Final Bow: John Bolton Talks the Nightly Sweats That Come With Hosting a Beauty Pageant
John Bolton has been in a lot of Broadway shows, including Titanic and A Christmas Story, but perhaps none of them has been trickier than his latest off-Broadway gig, Pageant, at the Davenport Theatre. Bolton plays Frankie Cavalier, a beauty pageant host who proclaims one of several contestants — all men in drag — victorious. He'll tell ya it's a lot harder than it looks. As the revival winds up its run, Bolton reflects on the experience and shares the story of the onstage disaster that will haunt him forever.
1. What is your favorite line that you delivered?
If I have to choose a specific line, it would be "Why?" [during the interview with Miss Deep South], because it's just one short word loaded with the cheesy efficiency and false sincerity that embody Frankie Cavalier.
2. Everyone loves inside jokes. So tell us…
a. What is the best one from your show?
There is a running commentary backstage during every single segment. Let's just say nothing is sacred.
b. What's the punch line of your cast's most unprintable inside joke?
"I'm sh*tting my balls." Sorry. You asked.
3. Every show experiences technical difficulties. What was the worst technical difficulty experienced during your show and how was it handled?
The worst was one that will haunt me forever. The score tabulation at the end of the show is done on the spot and varies wildly depending on the judges' scores. The judges hold up their scores and Tawny Jo (last year's winner played by the hilarious Nic Cory) and I total them for each girl and write them down: Tawny Jo [writes them] on the mirrors [that] the girls hold behind them as they face upstage and [I write them] on a small notepad at the podium. One night — only my second performance, to a crowd loaded with press — my pencil point broke so I had no way to record the scores, and once the girls turn back around, I can't see their scores either.
Here I am, about to announce the winners and I have five different scores for five different girls flying around in my head. I announce Bible Belt correctly as second runner-up and the crowd goes wild. It's down to the final two. All I could remember was "Great Plains first, Great Plains first." So I say, "First runner-up is…" [while I'm thinking,] "Great Plains first, Great Plains fir – wait – does "first" mean first runner-op or first first? Oh God, oh God, oh God – Great Plains first, Great Plains first… Well, here goes." [Then I say,] "First runner-up is… Miss Great Plains!"
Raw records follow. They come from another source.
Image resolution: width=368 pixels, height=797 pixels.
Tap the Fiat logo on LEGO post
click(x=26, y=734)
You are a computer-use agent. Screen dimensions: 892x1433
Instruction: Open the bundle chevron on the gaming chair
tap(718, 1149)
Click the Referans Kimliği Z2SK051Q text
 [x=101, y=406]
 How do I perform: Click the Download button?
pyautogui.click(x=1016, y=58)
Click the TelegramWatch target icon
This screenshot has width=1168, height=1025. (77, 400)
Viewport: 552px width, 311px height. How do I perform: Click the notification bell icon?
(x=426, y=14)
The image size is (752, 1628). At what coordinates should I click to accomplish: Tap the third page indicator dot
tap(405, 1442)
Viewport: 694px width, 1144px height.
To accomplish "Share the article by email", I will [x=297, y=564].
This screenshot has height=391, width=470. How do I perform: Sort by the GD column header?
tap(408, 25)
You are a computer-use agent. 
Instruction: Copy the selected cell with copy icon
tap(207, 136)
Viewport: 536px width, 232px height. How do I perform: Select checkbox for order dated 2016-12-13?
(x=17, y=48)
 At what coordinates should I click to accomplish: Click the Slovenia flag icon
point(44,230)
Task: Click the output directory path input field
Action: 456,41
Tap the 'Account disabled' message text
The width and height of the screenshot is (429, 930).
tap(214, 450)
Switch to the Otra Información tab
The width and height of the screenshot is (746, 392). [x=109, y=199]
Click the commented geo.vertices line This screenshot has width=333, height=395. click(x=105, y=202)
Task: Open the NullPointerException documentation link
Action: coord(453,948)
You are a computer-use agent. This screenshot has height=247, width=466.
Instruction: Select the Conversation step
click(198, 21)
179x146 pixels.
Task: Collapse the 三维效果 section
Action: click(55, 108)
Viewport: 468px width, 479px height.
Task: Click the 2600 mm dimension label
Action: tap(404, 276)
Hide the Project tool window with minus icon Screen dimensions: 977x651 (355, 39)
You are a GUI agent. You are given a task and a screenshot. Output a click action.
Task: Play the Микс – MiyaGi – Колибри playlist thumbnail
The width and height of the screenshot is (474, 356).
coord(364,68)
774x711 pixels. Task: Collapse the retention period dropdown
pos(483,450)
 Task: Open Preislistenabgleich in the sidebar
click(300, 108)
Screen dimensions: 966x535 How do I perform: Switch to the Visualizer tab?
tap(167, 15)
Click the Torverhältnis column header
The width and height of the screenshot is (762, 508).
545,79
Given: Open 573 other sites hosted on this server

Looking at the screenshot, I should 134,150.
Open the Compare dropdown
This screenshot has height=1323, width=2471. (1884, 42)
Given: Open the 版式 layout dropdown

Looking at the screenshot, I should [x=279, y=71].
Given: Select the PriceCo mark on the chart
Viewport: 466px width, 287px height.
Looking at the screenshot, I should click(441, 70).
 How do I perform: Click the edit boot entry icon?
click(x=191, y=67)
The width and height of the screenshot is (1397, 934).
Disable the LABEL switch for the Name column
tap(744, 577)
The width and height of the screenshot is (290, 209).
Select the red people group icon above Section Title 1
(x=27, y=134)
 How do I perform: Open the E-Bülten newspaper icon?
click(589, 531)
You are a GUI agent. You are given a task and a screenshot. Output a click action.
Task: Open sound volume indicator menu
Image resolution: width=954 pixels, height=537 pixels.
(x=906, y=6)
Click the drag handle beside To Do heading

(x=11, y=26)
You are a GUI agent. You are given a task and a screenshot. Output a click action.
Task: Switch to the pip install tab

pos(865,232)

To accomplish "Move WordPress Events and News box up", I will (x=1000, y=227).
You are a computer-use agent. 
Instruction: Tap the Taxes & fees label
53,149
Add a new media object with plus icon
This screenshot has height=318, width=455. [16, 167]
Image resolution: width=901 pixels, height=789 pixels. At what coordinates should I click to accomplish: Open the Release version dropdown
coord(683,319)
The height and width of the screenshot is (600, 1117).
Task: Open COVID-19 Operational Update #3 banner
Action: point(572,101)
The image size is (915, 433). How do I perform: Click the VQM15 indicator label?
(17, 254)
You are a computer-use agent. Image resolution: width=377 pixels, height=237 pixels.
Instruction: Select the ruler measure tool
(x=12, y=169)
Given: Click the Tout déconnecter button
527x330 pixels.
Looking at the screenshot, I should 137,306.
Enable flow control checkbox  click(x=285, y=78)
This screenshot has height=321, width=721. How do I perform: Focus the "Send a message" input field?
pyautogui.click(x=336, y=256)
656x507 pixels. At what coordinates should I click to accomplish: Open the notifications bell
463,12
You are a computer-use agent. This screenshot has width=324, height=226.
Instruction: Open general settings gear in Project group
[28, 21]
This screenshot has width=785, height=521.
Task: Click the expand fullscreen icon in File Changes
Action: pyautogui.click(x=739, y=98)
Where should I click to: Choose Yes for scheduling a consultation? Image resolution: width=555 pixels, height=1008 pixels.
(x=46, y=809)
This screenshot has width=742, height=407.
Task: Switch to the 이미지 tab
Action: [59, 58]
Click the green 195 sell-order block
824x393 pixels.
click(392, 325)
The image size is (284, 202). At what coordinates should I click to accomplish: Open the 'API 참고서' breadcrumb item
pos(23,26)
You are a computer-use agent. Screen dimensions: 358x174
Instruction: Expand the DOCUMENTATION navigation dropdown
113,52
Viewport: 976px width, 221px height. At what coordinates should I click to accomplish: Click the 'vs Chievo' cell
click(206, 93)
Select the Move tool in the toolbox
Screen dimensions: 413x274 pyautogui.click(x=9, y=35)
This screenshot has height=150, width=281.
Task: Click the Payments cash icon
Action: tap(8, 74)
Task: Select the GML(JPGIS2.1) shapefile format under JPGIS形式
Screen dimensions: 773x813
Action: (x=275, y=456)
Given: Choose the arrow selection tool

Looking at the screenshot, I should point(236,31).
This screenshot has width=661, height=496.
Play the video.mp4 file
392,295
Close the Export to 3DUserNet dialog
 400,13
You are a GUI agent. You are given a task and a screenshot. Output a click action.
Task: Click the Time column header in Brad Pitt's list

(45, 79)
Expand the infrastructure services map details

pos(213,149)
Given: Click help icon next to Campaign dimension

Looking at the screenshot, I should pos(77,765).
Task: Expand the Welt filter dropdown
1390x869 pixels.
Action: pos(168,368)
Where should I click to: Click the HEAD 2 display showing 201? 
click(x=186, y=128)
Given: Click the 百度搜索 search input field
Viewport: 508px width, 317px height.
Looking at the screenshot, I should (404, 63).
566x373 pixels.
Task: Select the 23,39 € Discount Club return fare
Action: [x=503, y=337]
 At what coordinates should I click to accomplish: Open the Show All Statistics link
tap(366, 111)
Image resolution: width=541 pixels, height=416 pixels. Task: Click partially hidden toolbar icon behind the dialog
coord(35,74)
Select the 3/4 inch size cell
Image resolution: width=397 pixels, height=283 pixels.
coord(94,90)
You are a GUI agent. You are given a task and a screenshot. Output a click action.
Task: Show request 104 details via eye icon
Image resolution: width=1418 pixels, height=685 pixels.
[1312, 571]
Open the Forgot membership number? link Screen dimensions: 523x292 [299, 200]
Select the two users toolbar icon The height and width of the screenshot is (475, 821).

The audience is strangely quiet. A smattering of applause. I knew instantly something was up. I announced Miss Deep South as the winner. Again — a strangely tepid response. Polite but confused. Of course the girls have no idea how the voting went so they are just living and doing their show. But I knew. From then on, I have been so careful about the voting and always get it right, but that one night will haunt me forever. The night I crowned the wrong damn queen.
4. What was the most "interesting" present someone gave you at the stage door?
Not a present per se but a couple of the guys have received, shall we say, "notes expressing interest."
5. Who is the coolest person who came to see your show? (You can't say your family!)
Original 1991 Pageant cast members Russell Garrett, Dick Scanlan, John Salvatore, Joe Joyce, and David Drake. They couldn't have been kinder. Having seen that production and how truly fabulous they all were in it, it was such an honor.
6. Which contestant won the pageant within Pageant most often?
Miss Bible Belt.
7. What is your pageant talent?
Mixing a proper Manhattan.
8. What is the most surprising thing you learned about beauty pageants from this experience?
How truly invested each audience becomes in the outcome.
9. What is the hardest part of hosting?
Keeping the ball in the air and everyone happy but still being able to give a performance I'm proud of.
10. Who would design your ideal beauty pageant dress, and why?
Stephen Yearick, our Pageant costume designer, really is a renowned pageant costume designer. So I may as well stick with the best. But trust me: No one wants to see me in a dress. Although I do have great legs.